I am working with GAP 4 and trying to check whether a finitely presented group is infinite.
Since the Size-function dies on me I followed the suggestion in the GAP manual to try working with the low index subgroups.
Based on https://www.gap-system.org/Doc/Examples/cavicchioli.html I came up with the following code:
F:=FreeGroup(["f1", "f2", "t1", "t2", "t3"]);
AssignGeneratorVariables(F);
T:=F/[f1^2,f2^2,t1^3,t3^3,(t2)^5,(t1*f1)^2,t3^-1*f1*t2,f2*t2^-1*t1^-1];
maxIndex:=30;
u := LowIndexSubgroupsFpGroup(T,TrivialSubgroup(T),maxIndex);
u := Filtered(u,i->Index(T,i)>1);
Collected(List(u,i->IsInfiniteAbelianizationGroup(i)));
Which gives me the result: [ [ true, 1 ], [ false, 30 ] ]
Can this be counted as a proof that the finitely presented group above is infinite?

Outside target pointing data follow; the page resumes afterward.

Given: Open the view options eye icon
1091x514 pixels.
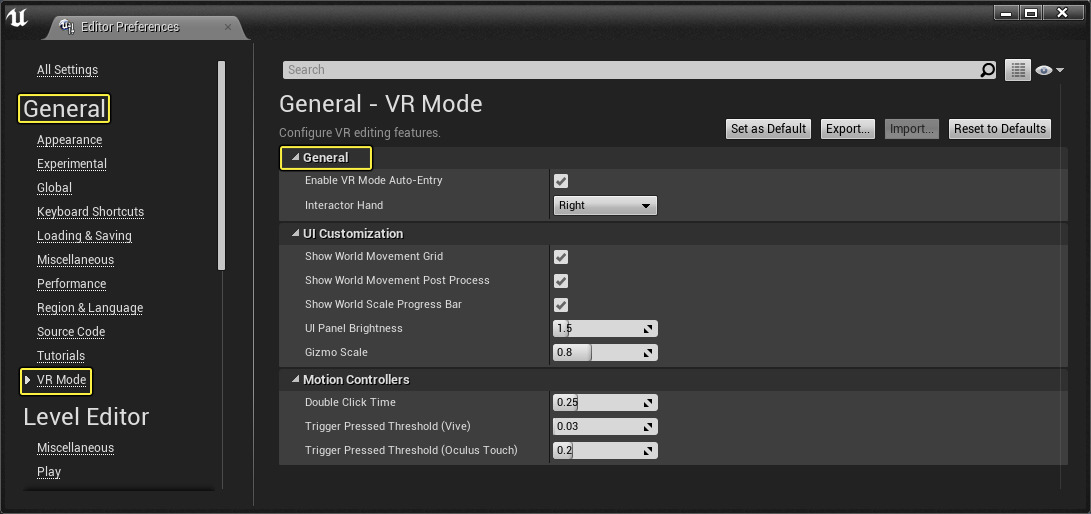Looking at the screenshot, I should [x=1045, y=70].
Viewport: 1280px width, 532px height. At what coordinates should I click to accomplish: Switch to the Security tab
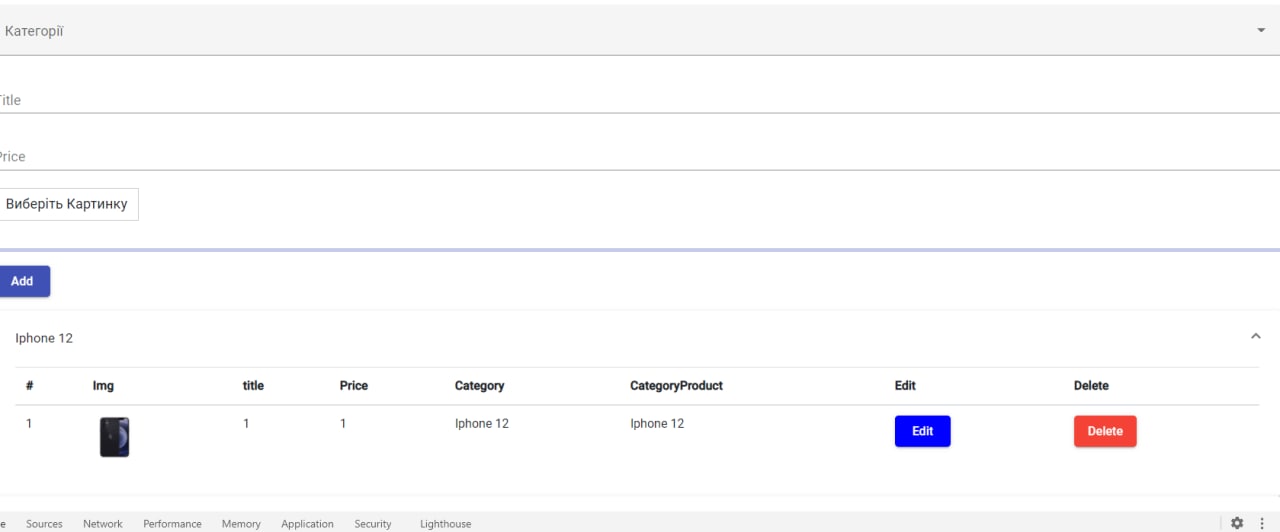click(x=373, y=524)
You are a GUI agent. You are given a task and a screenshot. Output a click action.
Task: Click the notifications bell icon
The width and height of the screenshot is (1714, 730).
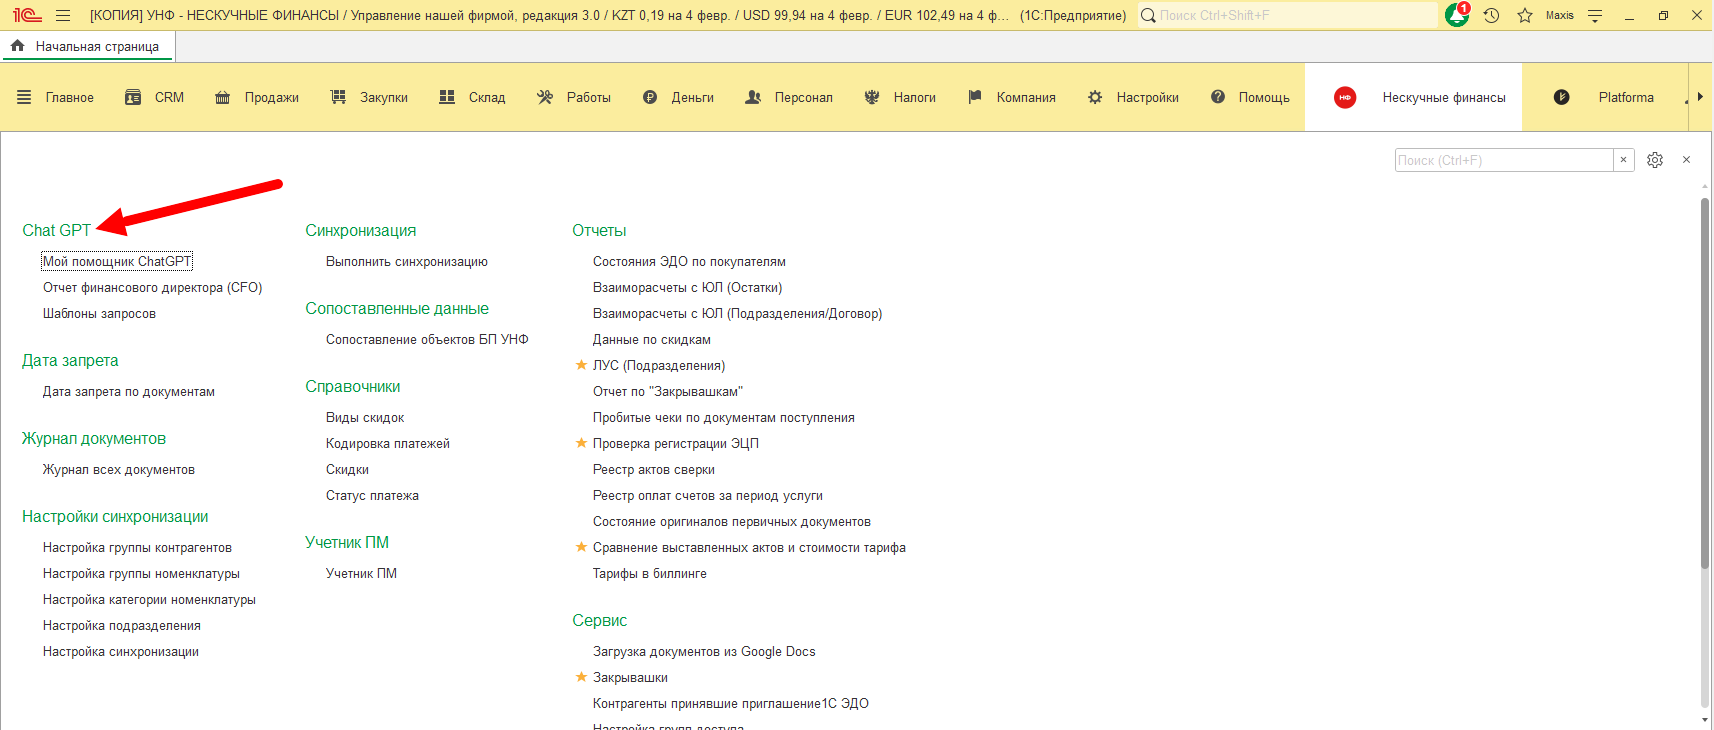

This question is related to Finding low-index normal subgroups of finitely presented groups in GAP.
Yes, I believe so.
If the abelianisation $G^{{\rm ab}}$ of a group $G$ is infinite, so is $G$. If a subgroup $G$ of a group $H$ is infinite, so is $H$.
I don't see any obvious mistakes in your programme.